The Inner Court of the Central Prison, Ile Nou. The Cachots Noirs are to the right. The Condemned Cells are in the Upper Gallery above the Archway.

On the ground floor we went through several cells into which light as well as air was admitted, and here I found convicts who had been sentenced to various terms of hard labour with solitary confinement. This, with reduction of diet, is the first degree of punishment inflicted on an idle or disorderly prisoner. It was about equal to the ordinary hard labour of English prisons.

Then, after a look into the two little exercise-yards, we mounted to the second storey. Here I noticed that the cells had no windows and no gratings in the doors. Some of them had little cards affixed to them.

I went and read a couple of these; they contained the names of the prisoners, their first sentence, their subsequent offences, and their present sentences.

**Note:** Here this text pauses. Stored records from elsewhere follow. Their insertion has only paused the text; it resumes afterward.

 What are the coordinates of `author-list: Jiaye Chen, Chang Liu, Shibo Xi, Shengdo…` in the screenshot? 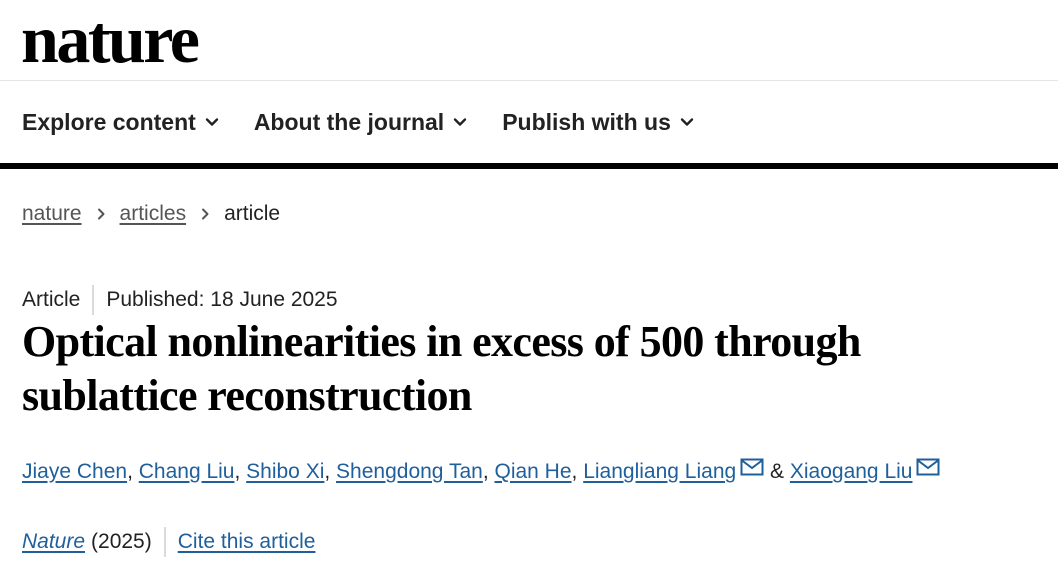 It's located at (481, 471).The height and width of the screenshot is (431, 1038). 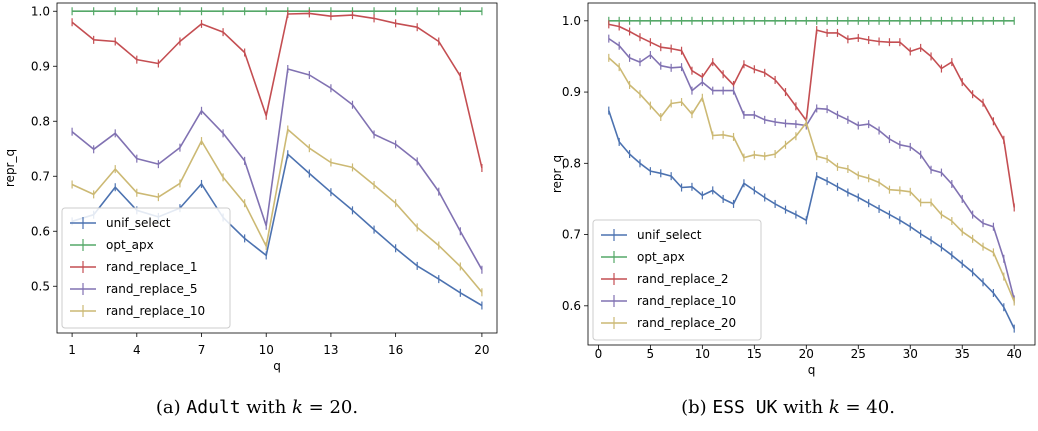 What do you see at coordinates (1014, 354) in the screenshot?
I see `x-tick-label: 40` at bounding box center [1014, 354].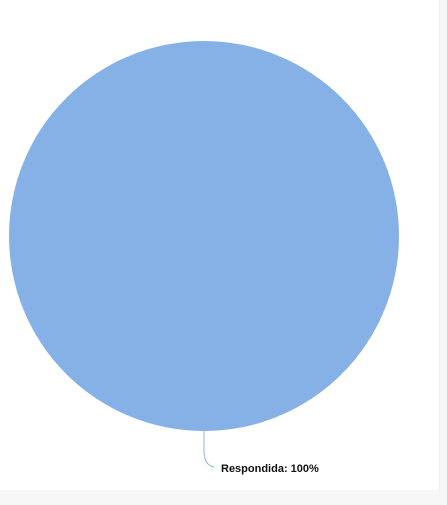 This screenshot has width=447, height=505. What do you see at coordinates (444, 252) in the screenshot?
I see `right-scroll-strip` at bounding box center [444, 252].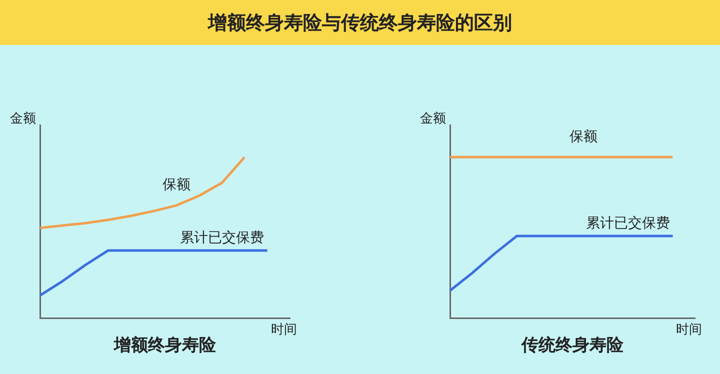  What do you see at coordinates (360, 23) in the screenshot?
I see `text: 增额终身寿险与传统终身寿险的区别` at bounding box center [360, 23].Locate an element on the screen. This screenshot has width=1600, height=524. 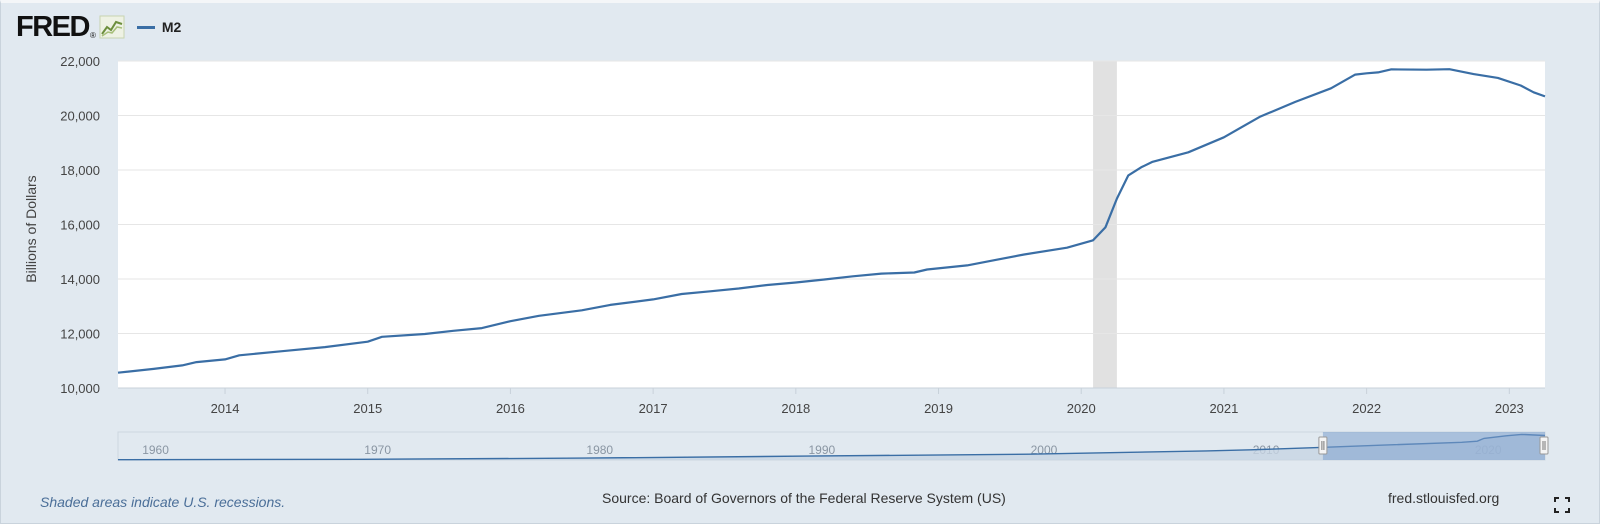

In these two cases it was “ten years’ solitary confinement in the dark.” Then I knew that I was standing in front of the terrible Cachot Noir, or Black Cell—that engine of mental murder which the sentimentalism of French deputies, some of them amnestied communards, has substituted for the infinitely more merciful lash.

I asked for the doors to be opened. My polite Commandant demurred for a moment. It was not réglementaire. The Cachots Noirs were never opened except at stated intervals,—once every thirty days, for an hour’s exercise and medical inspection,—but the wording of my credentials was explicit, and so the doors were opened.

Out of the corner of one came something in human shape, crouching forward, rubbing its eyes and blinking at the unaccustomed light. It had been three and a half years in that horrible hole, about three yards long, by one and a half broad. I gave him a feast of sunshine and outer air by taking his place for a few minutes.

After the first two or three the minutes lengthened out into hours. I had absolutely no sense of sight. I was as blind as though I had been born without eyes. The blackness seemed to come down on me like some solid thing and drive my straining eyes back into my head. It was literally darkness that could be felt, for I felt it, and the silence was like the silence of upper space.

When the double doors opened again the rays of light seemed to strike my eyes like daggers. The criminal whose place I had taken had a record of infamy which no printable words could describe, and yet I confess that I pitied him as he went back into that living death of darkness and silence.